[Task brief]:
Can you copy out the records again, requests included, shifting every coordinate in the answers by -120? Begin at the first line of the records and stop after the line that contains "click(434, 43)".

[begin Data entries]

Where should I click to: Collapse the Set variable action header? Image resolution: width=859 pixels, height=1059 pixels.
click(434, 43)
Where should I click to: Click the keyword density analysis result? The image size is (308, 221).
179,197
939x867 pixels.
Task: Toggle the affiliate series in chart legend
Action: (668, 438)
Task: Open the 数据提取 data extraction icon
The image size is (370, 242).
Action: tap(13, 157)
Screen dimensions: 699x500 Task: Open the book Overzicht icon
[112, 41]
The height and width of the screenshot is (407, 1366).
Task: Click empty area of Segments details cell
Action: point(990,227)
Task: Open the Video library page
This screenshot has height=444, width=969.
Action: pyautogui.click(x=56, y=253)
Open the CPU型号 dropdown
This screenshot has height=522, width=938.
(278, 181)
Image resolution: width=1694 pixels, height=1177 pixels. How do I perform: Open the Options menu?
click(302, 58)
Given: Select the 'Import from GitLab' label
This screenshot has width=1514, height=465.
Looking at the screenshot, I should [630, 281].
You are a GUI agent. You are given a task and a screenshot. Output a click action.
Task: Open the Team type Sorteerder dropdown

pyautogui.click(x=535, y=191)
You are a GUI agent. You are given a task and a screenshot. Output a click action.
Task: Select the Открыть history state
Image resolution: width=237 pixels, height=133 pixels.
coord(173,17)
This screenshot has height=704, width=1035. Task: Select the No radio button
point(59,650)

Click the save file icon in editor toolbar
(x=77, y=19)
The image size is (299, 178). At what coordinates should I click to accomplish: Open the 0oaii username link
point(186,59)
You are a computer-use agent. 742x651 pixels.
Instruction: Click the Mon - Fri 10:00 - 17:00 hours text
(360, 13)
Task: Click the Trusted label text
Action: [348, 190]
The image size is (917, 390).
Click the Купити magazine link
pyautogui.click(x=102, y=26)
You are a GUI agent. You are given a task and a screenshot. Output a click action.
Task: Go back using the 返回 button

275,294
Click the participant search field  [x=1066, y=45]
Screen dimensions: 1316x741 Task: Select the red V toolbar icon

[end Data entries]

[Expected answer]:
Where should I click to: Collapse the Set variable action header? Image resolution: width=859 pixels, height=1059 pixels.
click(314, -77)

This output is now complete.